Le travail souterrain a commencé sur un site qui n’était, il y a peu, qu’un parking face au Zénith, lui-même installé sur une ancienne friche industrielle liée à GIAT Industries. Onze ans après l’arrivée des premiers habitants dans la ZAC de la Cartoucherie, le quartier va encore s’étendre.
Un triangle stratégique de 4 hectares
Cette troisième tranche, la plus petite de la ZAC avec environ quatre hectares, n’en est pas moins stratégique. Située en lisière du Zénith de Toulouse, elle doit accueillir logements, équipements publics et services, mais aussi un parc d’un hectare, pensé comme le « cœur » du secteur.

Concrètement, cette phase prévoit notamment environ 1 000 logements, dont une part importante de logements sociaux, ainsi qu’une résidence mixte de 219 logements. Côté stationnement, un parking silo de 400 places est programmé, fidèle au modèle du quartier limitant la voiture en surface.
Mixité sociale renforcée
La phase 3 affiche aussi une ambition sociale plus marquée. « Nous dépassons les 30 % de logements sociaux », précise Mathilde Gorge, cheffe de projet Oppidea, contre 25 % en moyenne sur le reste du quartier. Une diversité assumée, avec étudiants, seniors et logements familiaux mêlés au sein des mêmes îlots.

Des résidences intergénérationnelles verront ainsi le jour avec CDC Habitat et Adoma, accompagnées de services mutualisés : centre social, médiathèque ou encore espaces associatifs.
Un urbanisme pensé pour le climat
Autre axe fort : l’adaptation climatique. Près de 400 arbres seront plantés, dont la moitié dans le parc. Les sols font l’objet d’un travail de renaturation et de réemploi, dans une logique d’économie circulaire.
« On récupère les terres saines pour les réutiliser sur place », explique Nadia Soussi. À cela s’ajoutent des bassins de rétention des eaux pluviales et une voirie repensée pour laisser plus de place à la végétation.

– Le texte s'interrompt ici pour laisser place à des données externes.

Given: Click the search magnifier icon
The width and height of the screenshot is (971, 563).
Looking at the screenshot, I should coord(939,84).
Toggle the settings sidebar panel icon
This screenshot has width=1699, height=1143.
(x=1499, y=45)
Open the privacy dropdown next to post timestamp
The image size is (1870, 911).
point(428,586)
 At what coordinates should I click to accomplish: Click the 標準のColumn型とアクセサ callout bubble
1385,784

Un calendrier tenu… avec prudence
Si le calendrier global reste fixé à 2030, les acteurs du projet restent prudents. « Les dates sont prévisionnelles », rappelle l’élue, évoquant les aléas classiques du secteur de l’immobilier.
En attendant, le quartier continue de vivre et de se densifier. Avec déjà plus de 5 000 habitants et 2 500 étudiants, la Cartoucherie n’est plus un projet : c’est une ville en devenir.